[[ Supplied data, beginning ]]
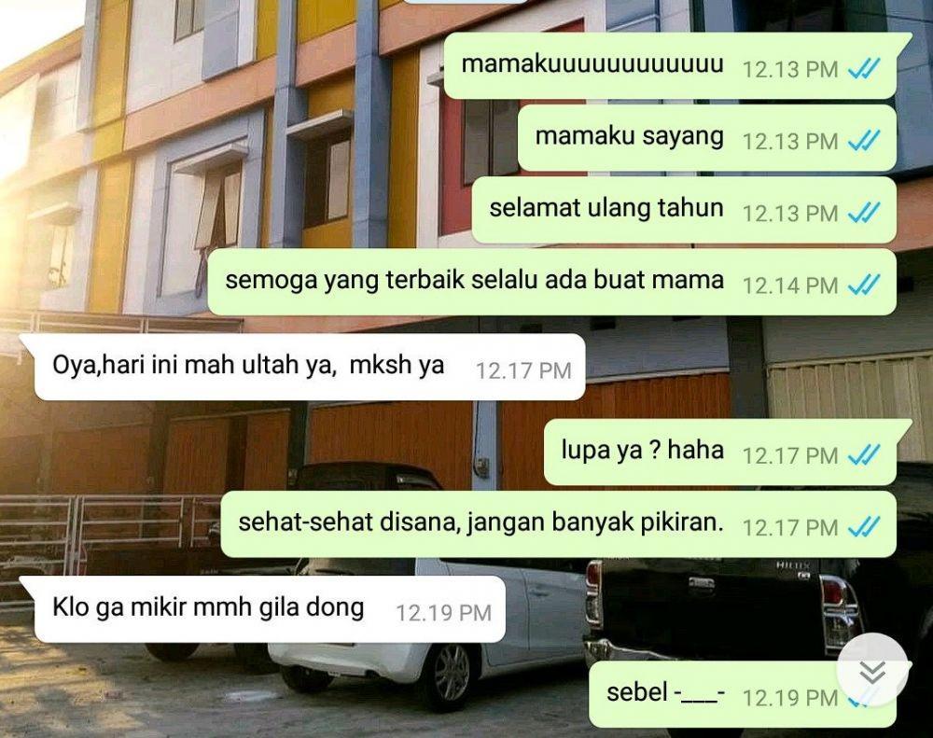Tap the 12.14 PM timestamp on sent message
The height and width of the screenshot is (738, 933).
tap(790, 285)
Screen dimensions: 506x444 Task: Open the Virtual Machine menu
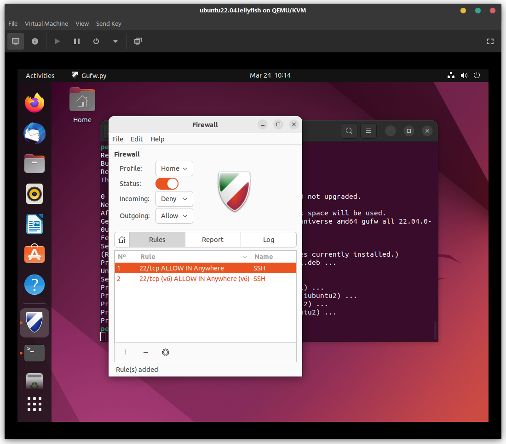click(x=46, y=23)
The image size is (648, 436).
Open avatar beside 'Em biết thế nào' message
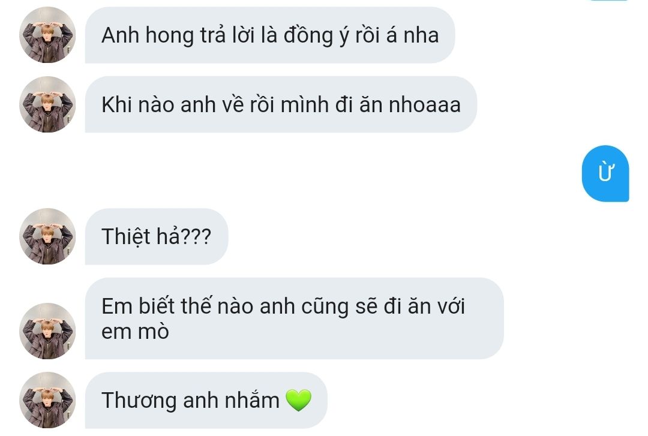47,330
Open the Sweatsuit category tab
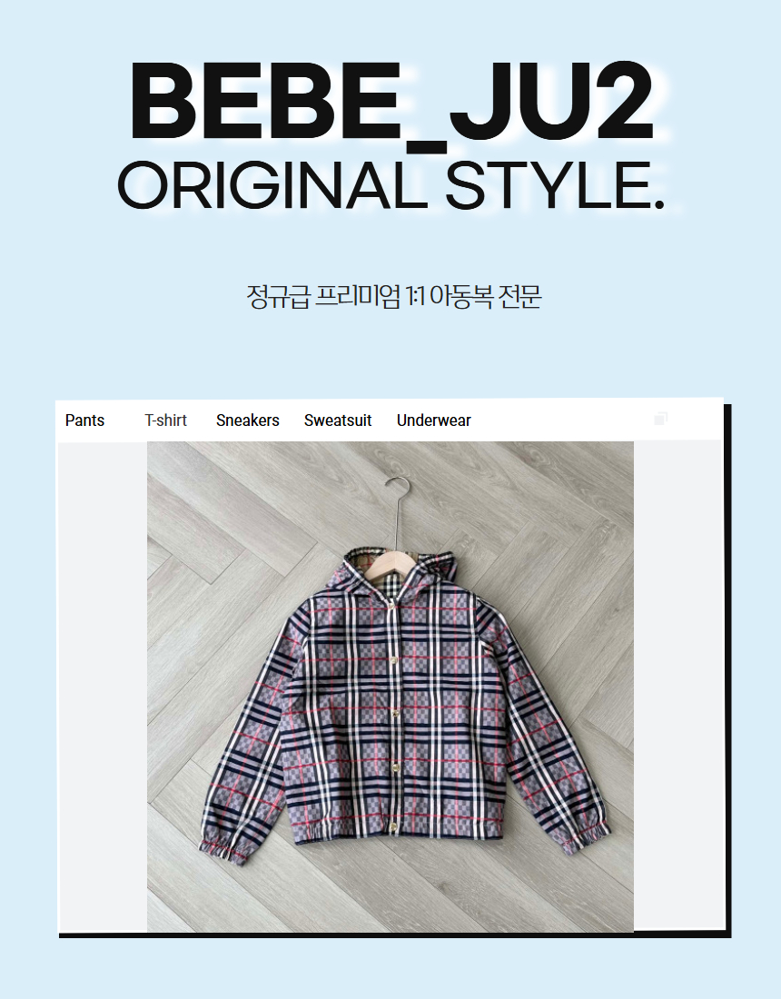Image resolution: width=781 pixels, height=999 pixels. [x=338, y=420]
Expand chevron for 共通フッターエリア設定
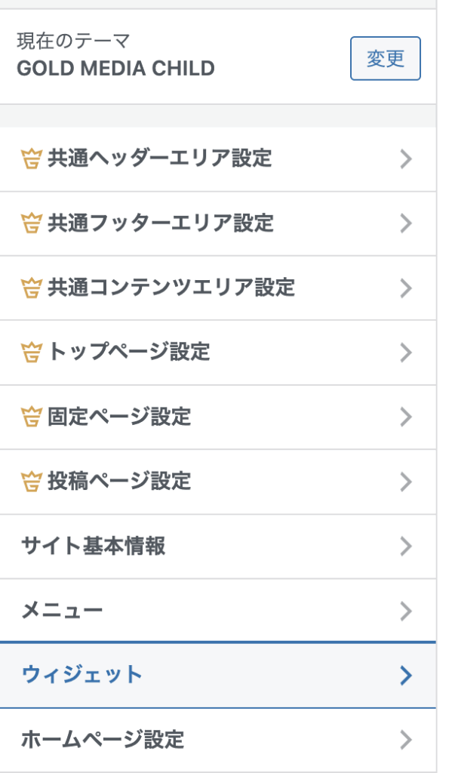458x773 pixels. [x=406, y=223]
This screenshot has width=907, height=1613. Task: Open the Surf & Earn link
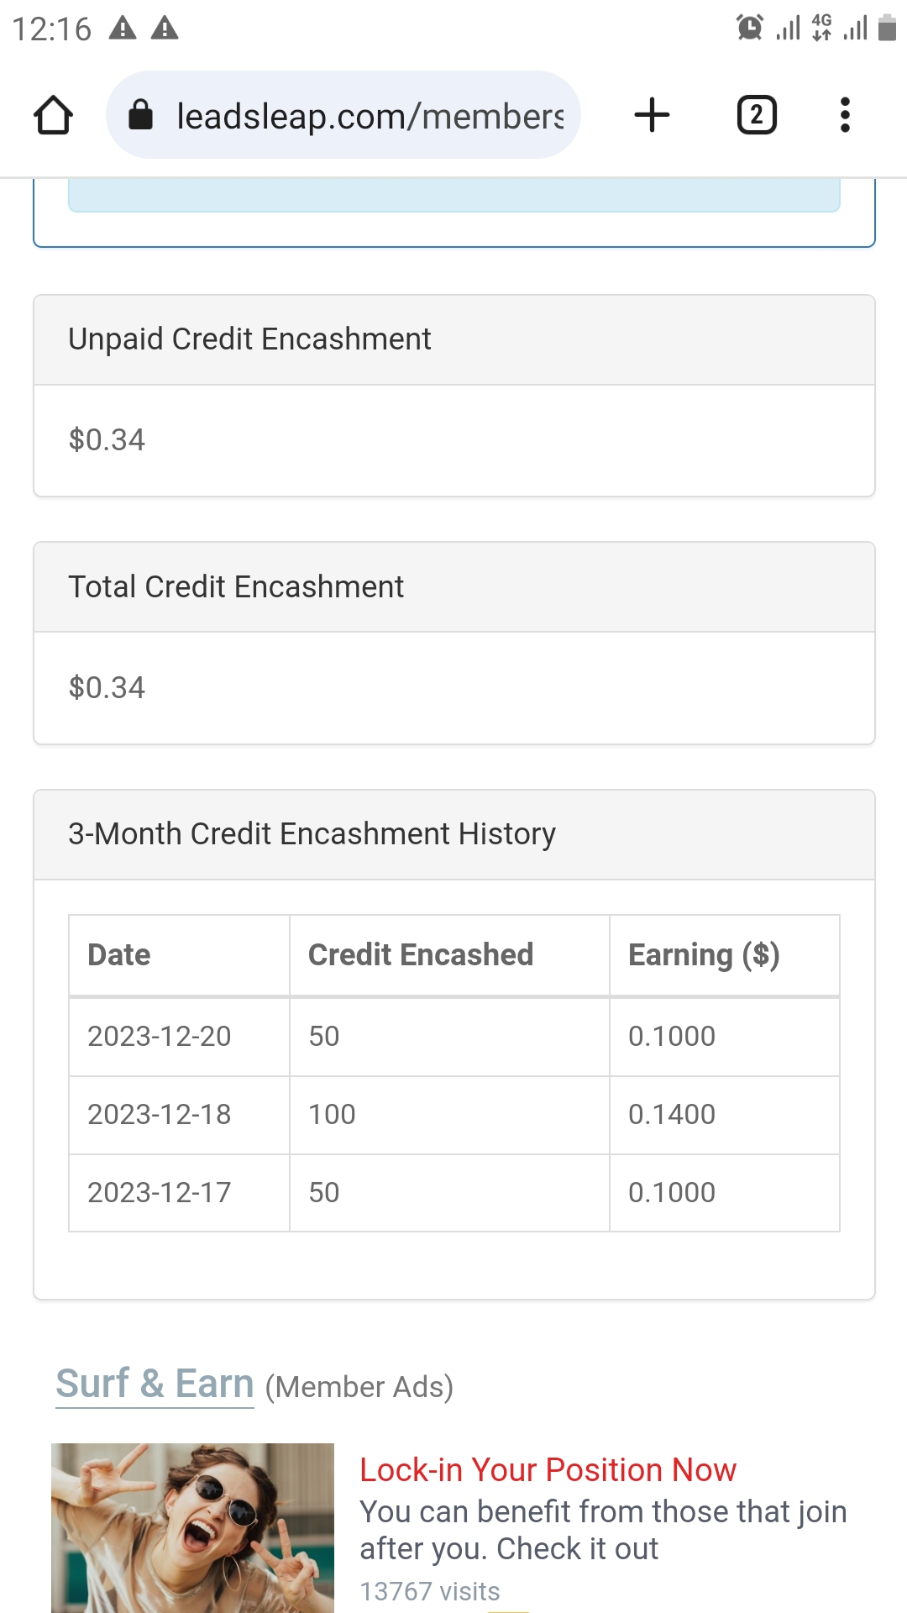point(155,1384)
[[ Supplied data, end ]]
Quote exactly the lines from the line that contains "Open avatar beside 'Em biết thế nào' message" through the last line of the listing, please, leaving out all pictures.

Open avatar beside 'Em biết thế nào' message
47,330
Open the Sweatsuit category tab
Image resolution: width=781 pixels, height=999 pixels. [x=338, y=420]
Expand chevron for 共通フッターエリア設定
458x773 pixels. [x=406, y=223]
This screenshot has width=907, height=1613. Task: Open the Surf & Earn link
point(155,1384)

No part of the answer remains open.